Persian or English Walnut (Juglans regia), a diploid species (2n = 32) native to the mountainous regions of Central Asia, is an important nut crop worldwide. The genus Juglans comprises about 25 species divided into four sections, with the Old and New World distributions1. A high-quality reference genome sequence of walnut is of great value for walnut breeding and providing insights into some fundamental biological questions (Fig. 1). Existing assemblies for several species of Juglans have provided important insight into the genetic diversity of the genus, as well as walnut domestication2,3. However, the fragmentation of existing assemblies has limited their application.

Fig. 1
figure 1

Images of nuts of J. regia (left) and J. microcarpa (right) native to Asia and North America, respectively

The first chromosome-scale high quality reference sequence for walnut is now available resulting from the use of a combination of long-read sequencing and optical genome mapping technologies4. The authors report a novel and cost-effective strategy of sequencing, assembling and phasing an interspecific hybrid (J. microcarpa x J. regia), which circumvented the difficulty of assembling highly heterozygous genomes.
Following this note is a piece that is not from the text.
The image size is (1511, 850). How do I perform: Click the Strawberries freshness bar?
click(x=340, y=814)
Both parents of the hybrid are wind-pollinated obligate outcrossing plants characterised by highly heterozygous genomes. The deep divergence between the two parental species (Ks = 0.03) and PacBio long read sequencing technology, and mapping the assembled sequences of the hybrid onto optical maps of the parental species, made it possible to allocate sequences of the hybrid to the parental genomes.
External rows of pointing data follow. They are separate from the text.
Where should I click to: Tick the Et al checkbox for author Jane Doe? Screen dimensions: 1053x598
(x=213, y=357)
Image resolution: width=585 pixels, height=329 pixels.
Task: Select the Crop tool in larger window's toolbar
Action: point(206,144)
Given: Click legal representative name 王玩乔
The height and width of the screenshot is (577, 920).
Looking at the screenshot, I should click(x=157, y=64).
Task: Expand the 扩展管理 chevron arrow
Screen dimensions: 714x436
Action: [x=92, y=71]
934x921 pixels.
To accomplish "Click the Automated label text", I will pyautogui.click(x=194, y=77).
The final genome assemblies contain 535 Mb and 528 Mb of sequence for English walnut (J. regia) and its wild relative (J. microcarpa), respectively, with more than 99% of the sequences anchored to 16 chromosomes of each species. Genome annotation resulted in 31,425 and 29,496 protein-coding genes for walnut and J. microcarpa, respectively, with transposable elements accounting for 41% of the genome. The assembly is highly contiguous with scaffold N50 = 34.8 Mb, which was limited by the length of chromosomes. By comparison, a previous walnut genome assembly3 (J. regia cv Chandler) based on Illumina sequencing has an N50 scaffold size of 640 kb. The high-quality assembly also reveals the structure and mechanism of forging telomeres, as well as the evolution and dynamics of centromere repositioning, thereby relating these phenomena to the growing body of evidence across the plant kingdom.
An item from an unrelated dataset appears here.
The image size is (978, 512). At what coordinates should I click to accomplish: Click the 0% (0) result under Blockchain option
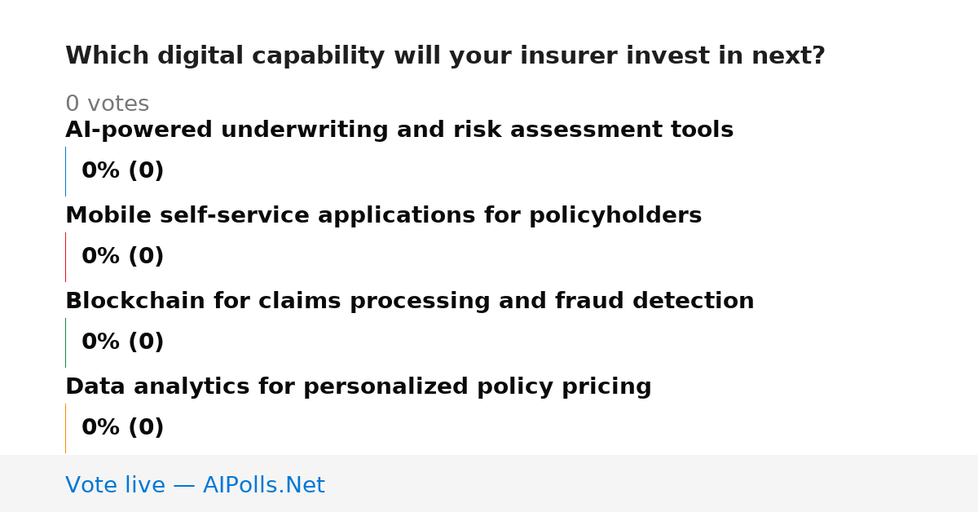coord(123,342)
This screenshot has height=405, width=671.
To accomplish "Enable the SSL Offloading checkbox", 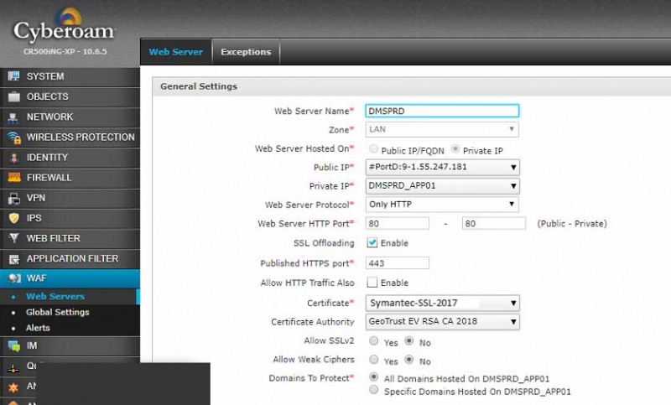I will pyautogui.click(x=372, y=243).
The genus Juglans (Juglandaceae) went through a whole-genome duplication (Juglandoid WGD) around the Cretaceous-Paleogene (K-Pg) boundary 66 MYA5 and the eight pairs of homoeologous chromosomes manifest a highly asymmetric fractionation, with 18,179 and 13,107 genes located on the dominant and subdominant subgenomes of J. regia, respectively. The difference in gene loss was shown to be nearly constant among different homoeologous chromosome pairs and the rate of gene loss is approximately uniform along chromosomes, except in centromeric regions where a higher rate of gene loss was observed. The J. regia and J. microcarpa assemblies also afforded the authors an opportunity to examine the differential gene loss between the two subgenomes into the more recent past, i.e., since the divergence of J. regia and J. microcarpa approximately 8 MYA. The observed persistence of this asymmetric fractionation since the Juglandoid whole genome duplication suggests that the causal factor is still active in the Juglans genomes. The authors attributed this active factor to asymmetric gene expression, as genes on the dominant subgenome were, on average, more highly expressed relative to their paralogues on the subdominant genome. Further, they suggest further study of methylation of specific LTR-RTs and corresponding siRNAs to determine whether the mechanism underlying the observed reduced gene expression is the same as observed in Arabidopsis and Brassica6.

The timing of the Juglandoid WGD and sequence divergence between paralogous genes in the Juglans genomes can be used to estimate the molecular clock rates. Based on over six thousand pairs of paralogues in the J. regia genome, the authors estimated the genome-wide sequence divergence to be Ks = 0.33 and Ka = 0.074, corresponding to nucleotide substitution rates of 2.5 × 10−9 per synonymous site per year and 5.6 × 10−10 per nonsynonymous site per year, respectively. Assuming a constant molecular clock, these rates imply that J. regia and J. microcarpa diverged in the late Miocene approximately 6–8 MYA, which is much younger than some previous estimates1,3,7 but much older than others8. The authors provided other lines of evidence in support of the late-Miocene diversification of Juglans, including the divergence times of Amborella and grape, and the origin of the gamma whole genome triplication, in addition to the Juglandaceae fossil record.

Finally, because of the potential importance of J. microcarpa × J. regia hybrids as disease resistant rootstocks useful for commercial production of walnut, the authors catalogued the R genes (resistance gene analogues) in both species into 11 classes, and compared their numbers and distributions. Having this resource available is an important step of practical value in efforts focused on genetic improvement and development of new walnut rootstocks.